Morphological and microstructural development of polyacrylonitrile-based carbon fibers through controlled coagulation conditions

Abstract

Controlling the microstructure of polyacrylonitrile (PAN) precursor fibers is critical for manufacturing highperformance carbon fibers. This study investigates the impact of coagulation conditions, specifically DMF content in methanol bath and temperature, on the structural development and mechanical properties of carbon fibers. Rapid phase separation, achieved in pure methanol at -10 ◦C (MeOH100_-10), produced precursor fibers with a well-developed crystal structure and small, highly-oriented microvoids. In contrast, slower phase separation in a 30 vol% DMF bath at 30 ◦C (MeOH70_30) resulted in a poorly-developed crystal structure with large, misaligned microvoids. Although the crystalline differences minimized after carbonization, the microvoid and radial structural differences were retained. The rapidly phase-separated MeOH100_-10 precursor fiber produced a carbonized structure with well-oriented microvoids.

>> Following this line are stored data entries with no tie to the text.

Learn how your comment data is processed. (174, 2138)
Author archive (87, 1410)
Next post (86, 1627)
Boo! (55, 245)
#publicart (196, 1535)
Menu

Conversely, the slowly phase-separated MeOH70_30 precursor fiber yielded a carbon fiber with a poor microvoid orientation. These structural differences directly affected the mechanical properties of carbonized fibers. The tensile strength and modulus of MeOH100_-10 carbon fiber were 18% and 11% higher than those of MeOH70_30 carbon fiber, respectively. These findings demonstrate that phase separation behavior under different coagulation conditions significantly affects precursor microstructure and carbon fiber performance.